• [DESCRIPTION OF THE TASK] Keep only the lines of the material below that contain the word "pixels". Copy those lines.

==== TASK INPUT ====

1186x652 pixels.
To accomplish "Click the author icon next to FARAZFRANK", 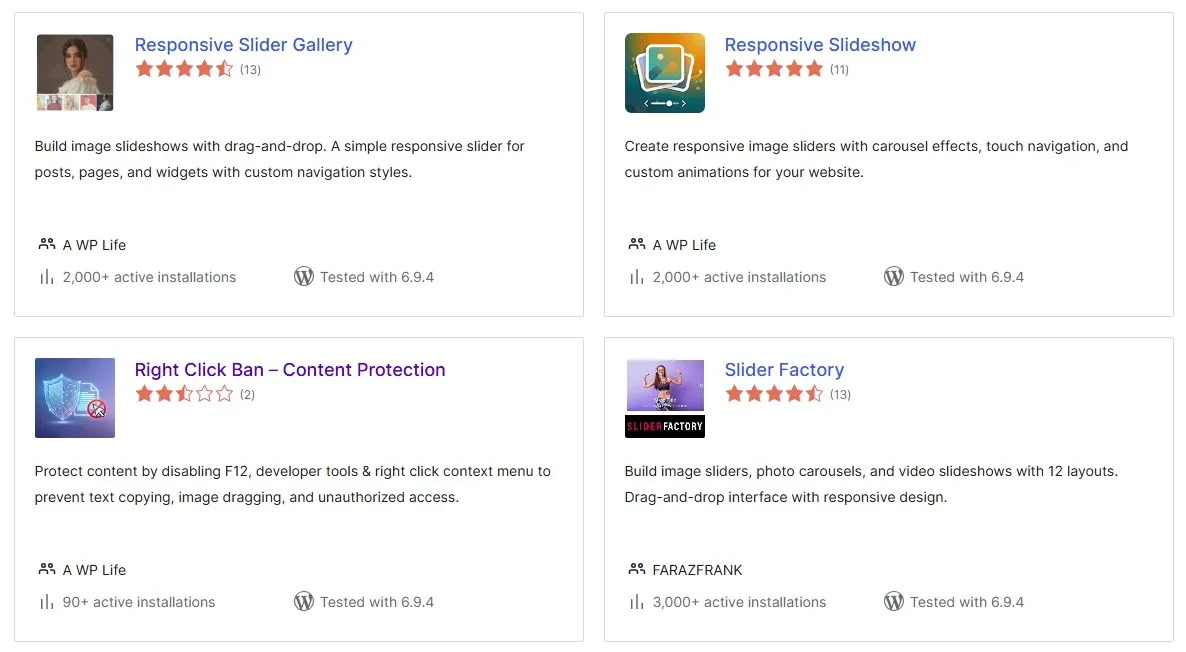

====
==== TASK INPUT ====

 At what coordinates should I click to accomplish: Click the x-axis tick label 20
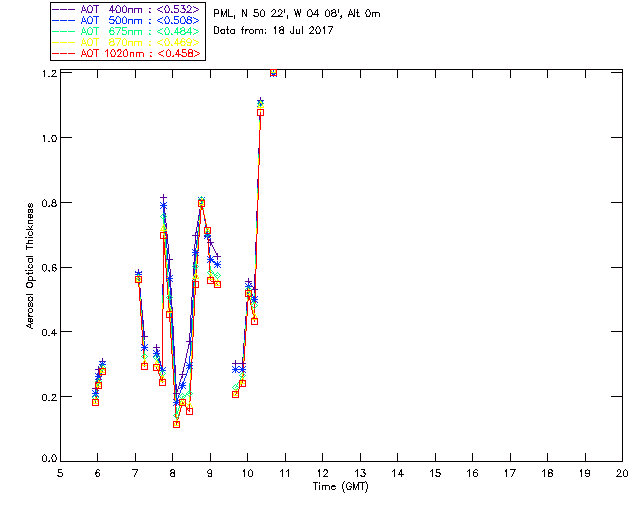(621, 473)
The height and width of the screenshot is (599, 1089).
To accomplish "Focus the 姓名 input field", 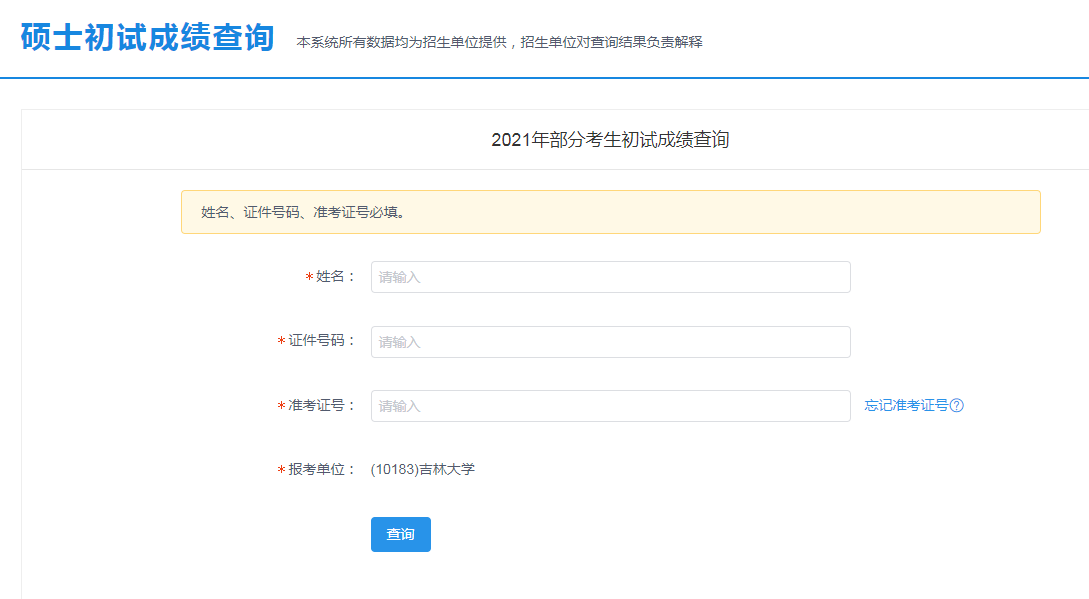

====
==== TASK INPUT ====

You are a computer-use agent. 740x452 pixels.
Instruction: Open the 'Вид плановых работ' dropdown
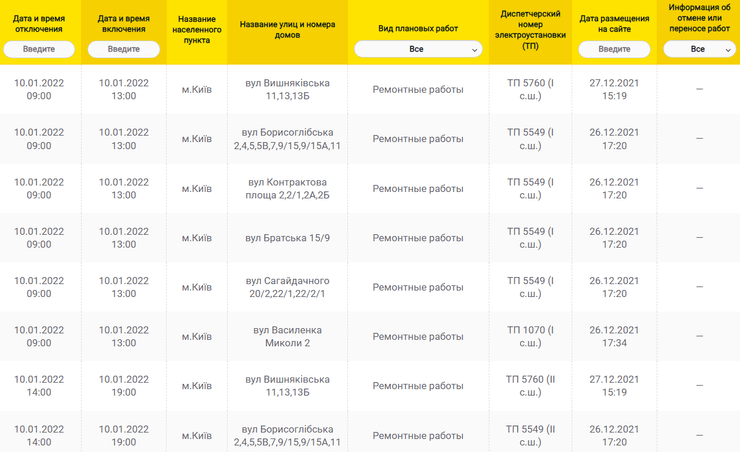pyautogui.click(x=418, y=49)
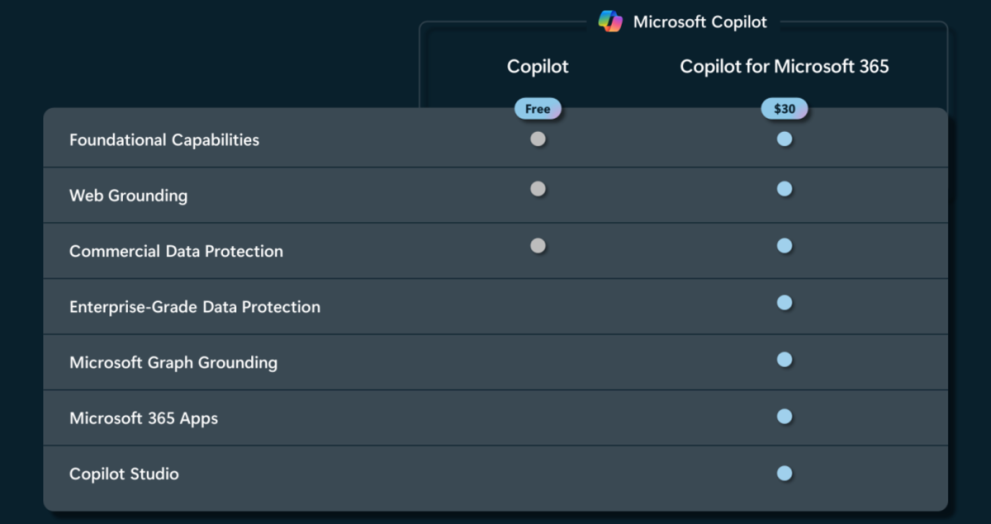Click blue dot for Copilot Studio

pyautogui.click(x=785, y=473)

====

• [THE ANSWER]
1186x652 pixels.
You are a computer-use agent. 740x452 pixels.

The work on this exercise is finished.